Despite all the years, 3 Ingham Road remains my house – a modest four bedroom Cape with sloped ceilings on the second floor. I recognize the wall in my bedroom where magazine collages once hung, the closet with its own light that my brother deemed his “office,” and the cavernous bathroom where I showered each morning. Only now do I see how blessed we were with sunlight in such a small home.
Remarkably, my mother’s kitchen remains intact after 30 years. At great cost, she had renovated it in the early 1980s, tricking it out with all of the latest accoutrements like Formica cabinets and a hand-painted tile backsplash. Hidden within that kitchen is a retractable platform to store a heavy Kitchen Aid, and a hutch to conceal the beloved Cuisine Art — details of my mother as intimate as the imprint of her thumb.
As I savor these traces of Mom’s life, I simultaneously wield a mental wrecking ball. In my mind’s eye, I have torn out the cabinets, crushed the Mexican tiles, and ripped up wide wooden floor boards to install my own sleek, granite imprint.
Horror? Blasphemy? Whatever. I can hear The Jeanne’s voice in my head: “No need to get nostalgic. It’s just stuff!” She would then agree that the Formica was totally outdated and the mauve colored bathroom an “eighties delusion.” In fact, when the second owners added a new addition, Mom would praise them prodigiously at every drive-by viewing, exclaiming: “Exactly what I would have done.”
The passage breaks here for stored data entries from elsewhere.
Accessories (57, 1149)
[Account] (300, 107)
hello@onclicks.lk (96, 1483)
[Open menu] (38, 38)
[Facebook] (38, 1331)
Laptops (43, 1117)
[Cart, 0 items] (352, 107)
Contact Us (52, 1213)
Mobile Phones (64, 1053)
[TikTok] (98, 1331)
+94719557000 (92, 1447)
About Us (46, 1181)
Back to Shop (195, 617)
Embedded in her compliment was an unspoken strand of wisdom: My house served me well, helped me raise my children in a safe and comfortable home. May it provide the same basic pleasures to you.
Creating a home full of memories is as much about change as preserving tradition. That’s why I bestow much love and warmth on the next family to inhabit 3 Ingham Road. May it serve you well.
Despite everyone’s urgings, this will not be where my family home. I am busy making my own thumb imprints elsewhere.